= Target position records =
= = = = = = =
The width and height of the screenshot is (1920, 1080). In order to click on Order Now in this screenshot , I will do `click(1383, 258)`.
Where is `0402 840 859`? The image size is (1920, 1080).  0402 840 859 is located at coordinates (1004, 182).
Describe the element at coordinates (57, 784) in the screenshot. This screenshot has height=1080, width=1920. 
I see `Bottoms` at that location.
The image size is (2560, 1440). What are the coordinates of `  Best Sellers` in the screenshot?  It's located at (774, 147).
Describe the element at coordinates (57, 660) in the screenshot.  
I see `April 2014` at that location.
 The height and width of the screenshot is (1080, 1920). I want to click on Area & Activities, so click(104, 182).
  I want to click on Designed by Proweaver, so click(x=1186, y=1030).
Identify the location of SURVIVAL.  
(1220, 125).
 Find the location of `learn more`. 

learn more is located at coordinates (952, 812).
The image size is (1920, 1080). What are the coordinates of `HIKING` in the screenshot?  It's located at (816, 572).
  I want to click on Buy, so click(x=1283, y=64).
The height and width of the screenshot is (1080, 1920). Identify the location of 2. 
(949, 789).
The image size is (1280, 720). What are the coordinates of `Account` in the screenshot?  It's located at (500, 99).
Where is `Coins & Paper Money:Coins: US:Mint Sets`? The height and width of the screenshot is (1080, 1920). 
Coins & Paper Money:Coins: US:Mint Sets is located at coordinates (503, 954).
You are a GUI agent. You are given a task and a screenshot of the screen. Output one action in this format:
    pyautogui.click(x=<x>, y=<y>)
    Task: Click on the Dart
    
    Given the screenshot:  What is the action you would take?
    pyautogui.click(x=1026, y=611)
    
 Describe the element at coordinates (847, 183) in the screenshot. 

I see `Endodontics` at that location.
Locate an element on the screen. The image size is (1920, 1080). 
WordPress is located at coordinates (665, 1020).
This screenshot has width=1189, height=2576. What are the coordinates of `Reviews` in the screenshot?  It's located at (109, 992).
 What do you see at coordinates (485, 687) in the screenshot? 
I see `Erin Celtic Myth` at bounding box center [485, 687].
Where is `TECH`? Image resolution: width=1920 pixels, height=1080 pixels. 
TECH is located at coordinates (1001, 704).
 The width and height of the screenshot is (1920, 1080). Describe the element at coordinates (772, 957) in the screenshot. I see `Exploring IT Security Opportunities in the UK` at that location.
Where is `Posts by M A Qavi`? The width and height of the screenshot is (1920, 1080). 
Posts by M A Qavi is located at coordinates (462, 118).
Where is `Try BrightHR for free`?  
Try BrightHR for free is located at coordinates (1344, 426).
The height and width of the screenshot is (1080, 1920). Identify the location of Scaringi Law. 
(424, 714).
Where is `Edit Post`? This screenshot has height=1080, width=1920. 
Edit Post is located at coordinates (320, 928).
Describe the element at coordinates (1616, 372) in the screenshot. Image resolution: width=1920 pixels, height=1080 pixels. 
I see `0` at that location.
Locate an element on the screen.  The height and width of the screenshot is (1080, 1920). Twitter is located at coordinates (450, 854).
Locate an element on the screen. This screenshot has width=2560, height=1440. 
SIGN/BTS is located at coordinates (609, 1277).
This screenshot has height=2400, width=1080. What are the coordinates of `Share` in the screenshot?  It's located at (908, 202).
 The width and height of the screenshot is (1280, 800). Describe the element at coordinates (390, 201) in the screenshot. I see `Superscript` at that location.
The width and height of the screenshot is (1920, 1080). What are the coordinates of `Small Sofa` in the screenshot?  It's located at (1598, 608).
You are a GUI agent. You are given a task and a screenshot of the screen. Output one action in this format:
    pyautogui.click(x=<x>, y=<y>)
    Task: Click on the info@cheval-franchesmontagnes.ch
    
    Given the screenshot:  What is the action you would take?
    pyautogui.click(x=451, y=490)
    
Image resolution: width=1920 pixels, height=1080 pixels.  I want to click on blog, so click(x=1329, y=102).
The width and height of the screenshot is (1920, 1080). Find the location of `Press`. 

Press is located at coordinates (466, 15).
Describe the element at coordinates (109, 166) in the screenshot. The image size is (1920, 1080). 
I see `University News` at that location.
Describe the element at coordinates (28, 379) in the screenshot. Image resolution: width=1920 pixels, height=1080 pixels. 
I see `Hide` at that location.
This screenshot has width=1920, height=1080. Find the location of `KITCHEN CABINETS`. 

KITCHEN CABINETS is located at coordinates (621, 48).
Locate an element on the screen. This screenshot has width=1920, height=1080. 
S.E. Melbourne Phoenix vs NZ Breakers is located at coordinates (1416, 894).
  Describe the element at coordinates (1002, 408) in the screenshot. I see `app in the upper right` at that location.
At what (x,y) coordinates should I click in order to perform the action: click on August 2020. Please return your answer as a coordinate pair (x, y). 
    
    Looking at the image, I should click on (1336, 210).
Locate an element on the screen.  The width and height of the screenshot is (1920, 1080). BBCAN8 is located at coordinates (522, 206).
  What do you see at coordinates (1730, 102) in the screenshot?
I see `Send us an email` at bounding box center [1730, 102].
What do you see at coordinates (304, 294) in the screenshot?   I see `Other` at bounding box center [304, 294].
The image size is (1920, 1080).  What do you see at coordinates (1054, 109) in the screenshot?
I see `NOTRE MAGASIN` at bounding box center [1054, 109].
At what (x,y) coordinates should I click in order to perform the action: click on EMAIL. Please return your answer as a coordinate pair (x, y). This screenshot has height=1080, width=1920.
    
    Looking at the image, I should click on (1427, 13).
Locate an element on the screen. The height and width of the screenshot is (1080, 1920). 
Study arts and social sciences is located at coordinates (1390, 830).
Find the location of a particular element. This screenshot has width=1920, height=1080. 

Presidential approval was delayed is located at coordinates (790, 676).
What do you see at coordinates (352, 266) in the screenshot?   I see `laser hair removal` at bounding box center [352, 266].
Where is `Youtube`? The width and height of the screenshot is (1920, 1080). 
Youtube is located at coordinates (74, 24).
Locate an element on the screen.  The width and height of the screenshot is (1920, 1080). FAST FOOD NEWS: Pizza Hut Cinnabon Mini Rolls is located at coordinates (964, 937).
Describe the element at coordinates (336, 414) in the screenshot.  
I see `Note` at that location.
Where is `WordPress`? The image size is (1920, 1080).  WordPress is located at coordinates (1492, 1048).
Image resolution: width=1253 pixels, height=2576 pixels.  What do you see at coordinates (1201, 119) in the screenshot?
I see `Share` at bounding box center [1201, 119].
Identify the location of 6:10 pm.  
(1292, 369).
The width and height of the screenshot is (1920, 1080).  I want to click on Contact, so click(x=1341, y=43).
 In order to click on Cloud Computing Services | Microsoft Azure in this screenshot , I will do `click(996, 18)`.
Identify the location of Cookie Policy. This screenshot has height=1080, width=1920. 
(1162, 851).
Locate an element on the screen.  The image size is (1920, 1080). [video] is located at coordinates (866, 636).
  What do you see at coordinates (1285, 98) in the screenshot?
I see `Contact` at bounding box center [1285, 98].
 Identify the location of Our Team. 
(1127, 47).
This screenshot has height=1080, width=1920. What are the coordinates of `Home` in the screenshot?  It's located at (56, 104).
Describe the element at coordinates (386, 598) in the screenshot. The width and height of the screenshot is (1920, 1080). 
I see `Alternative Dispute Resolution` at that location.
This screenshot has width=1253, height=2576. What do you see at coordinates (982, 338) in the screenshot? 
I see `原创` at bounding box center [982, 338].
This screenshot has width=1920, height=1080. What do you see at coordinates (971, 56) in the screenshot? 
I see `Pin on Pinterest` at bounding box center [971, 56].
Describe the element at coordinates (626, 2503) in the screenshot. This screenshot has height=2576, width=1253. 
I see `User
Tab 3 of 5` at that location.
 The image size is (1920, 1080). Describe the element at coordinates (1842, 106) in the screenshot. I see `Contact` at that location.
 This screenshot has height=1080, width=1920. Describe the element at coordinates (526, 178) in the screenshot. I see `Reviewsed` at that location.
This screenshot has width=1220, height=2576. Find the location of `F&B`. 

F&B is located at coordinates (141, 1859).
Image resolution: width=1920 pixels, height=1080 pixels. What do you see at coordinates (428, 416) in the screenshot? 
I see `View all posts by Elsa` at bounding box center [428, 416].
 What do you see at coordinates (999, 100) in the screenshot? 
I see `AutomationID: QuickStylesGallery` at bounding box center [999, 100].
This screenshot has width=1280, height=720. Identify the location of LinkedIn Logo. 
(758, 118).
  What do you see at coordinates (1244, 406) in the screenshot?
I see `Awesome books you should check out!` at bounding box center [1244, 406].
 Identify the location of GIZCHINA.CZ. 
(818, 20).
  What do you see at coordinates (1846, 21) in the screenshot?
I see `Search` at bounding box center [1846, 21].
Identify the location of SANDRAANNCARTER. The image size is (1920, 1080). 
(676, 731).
= = = = = = =
= WHAT YOU SHOULD DO =
Count the lines in the data above that contain the word "size", with case taken into account, and give only the number.

= TASK RESULT =
11